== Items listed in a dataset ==
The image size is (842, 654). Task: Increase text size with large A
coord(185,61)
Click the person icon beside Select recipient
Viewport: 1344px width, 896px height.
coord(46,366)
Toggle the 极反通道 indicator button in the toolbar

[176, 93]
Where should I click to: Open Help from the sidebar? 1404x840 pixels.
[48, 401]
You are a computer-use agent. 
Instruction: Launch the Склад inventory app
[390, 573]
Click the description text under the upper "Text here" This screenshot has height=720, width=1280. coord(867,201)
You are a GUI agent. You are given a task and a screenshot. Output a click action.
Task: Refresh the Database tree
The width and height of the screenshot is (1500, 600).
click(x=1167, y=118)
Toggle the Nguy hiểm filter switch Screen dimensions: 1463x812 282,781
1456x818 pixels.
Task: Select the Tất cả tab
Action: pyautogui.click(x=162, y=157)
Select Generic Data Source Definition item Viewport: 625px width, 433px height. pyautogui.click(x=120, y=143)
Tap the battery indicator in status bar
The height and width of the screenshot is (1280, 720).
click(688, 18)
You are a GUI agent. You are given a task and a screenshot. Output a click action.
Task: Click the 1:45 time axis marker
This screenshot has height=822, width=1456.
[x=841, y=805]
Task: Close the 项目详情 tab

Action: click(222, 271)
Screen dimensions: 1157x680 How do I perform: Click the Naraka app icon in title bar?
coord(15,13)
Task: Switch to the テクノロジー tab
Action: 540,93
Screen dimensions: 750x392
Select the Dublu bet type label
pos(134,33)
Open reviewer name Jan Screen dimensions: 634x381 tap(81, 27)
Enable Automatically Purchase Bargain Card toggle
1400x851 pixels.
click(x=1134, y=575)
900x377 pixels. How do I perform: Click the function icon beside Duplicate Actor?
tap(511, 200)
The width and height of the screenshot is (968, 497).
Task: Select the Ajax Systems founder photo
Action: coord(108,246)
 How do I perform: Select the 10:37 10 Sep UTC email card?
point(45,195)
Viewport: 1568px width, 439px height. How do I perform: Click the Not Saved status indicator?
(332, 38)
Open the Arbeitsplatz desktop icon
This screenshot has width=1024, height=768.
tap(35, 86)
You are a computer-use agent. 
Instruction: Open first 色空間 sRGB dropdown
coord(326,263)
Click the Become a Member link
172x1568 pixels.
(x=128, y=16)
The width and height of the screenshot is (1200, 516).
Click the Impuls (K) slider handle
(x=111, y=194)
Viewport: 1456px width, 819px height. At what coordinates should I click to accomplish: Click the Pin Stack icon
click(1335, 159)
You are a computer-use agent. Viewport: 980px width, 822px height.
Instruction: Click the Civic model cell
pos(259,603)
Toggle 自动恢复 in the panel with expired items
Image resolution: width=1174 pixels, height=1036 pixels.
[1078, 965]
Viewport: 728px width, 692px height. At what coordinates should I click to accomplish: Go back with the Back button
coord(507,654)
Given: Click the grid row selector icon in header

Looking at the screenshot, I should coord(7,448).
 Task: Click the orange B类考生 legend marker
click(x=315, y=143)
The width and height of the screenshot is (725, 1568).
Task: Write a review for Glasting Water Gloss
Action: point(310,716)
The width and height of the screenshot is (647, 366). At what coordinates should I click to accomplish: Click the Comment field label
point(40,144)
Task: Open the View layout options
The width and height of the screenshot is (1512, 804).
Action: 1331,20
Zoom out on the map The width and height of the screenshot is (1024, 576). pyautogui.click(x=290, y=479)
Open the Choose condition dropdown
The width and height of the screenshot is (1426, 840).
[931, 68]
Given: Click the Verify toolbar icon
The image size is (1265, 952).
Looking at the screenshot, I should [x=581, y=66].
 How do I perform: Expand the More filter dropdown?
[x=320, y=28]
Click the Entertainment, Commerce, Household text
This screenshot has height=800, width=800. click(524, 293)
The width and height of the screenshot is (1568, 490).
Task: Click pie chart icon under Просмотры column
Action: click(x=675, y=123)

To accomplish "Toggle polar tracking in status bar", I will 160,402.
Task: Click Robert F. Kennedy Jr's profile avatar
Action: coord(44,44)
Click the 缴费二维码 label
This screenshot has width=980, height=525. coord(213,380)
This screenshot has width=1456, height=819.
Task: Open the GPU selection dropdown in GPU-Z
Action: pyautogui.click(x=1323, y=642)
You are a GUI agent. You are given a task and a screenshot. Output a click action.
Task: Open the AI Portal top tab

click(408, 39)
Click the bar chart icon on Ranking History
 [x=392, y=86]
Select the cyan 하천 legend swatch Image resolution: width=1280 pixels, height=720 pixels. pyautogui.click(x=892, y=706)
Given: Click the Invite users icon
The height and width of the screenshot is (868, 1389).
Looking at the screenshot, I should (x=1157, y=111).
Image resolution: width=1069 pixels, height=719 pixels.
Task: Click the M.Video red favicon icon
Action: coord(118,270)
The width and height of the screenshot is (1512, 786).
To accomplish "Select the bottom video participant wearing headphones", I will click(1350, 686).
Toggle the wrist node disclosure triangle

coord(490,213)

== WORK REQUIRED ==
Give the span of records from the line containing "You are a computer-use agent. Viewport: 980px" through the line containing "coord(507,654)" as a JSON list of strings, one string per line, leaving out blank lines.

== EXERCISE ANSWER ==
[
  "You are a computer-use agent. Viewport: 980px width, 822px height.",
  "Instruction: Click the Civic model cell",
  "pos(259,603)",
  "Toggle 自动恢复 in the panel with expired items",
  "Image resolution: width=1174 pixels, height=1036 pixels.",
  "[1078, 965]",
  "Viewport: 728px width, 692px height. At what coordinates should I click to accomplish: Go back with the Back button",
  "coord(507,654)"
]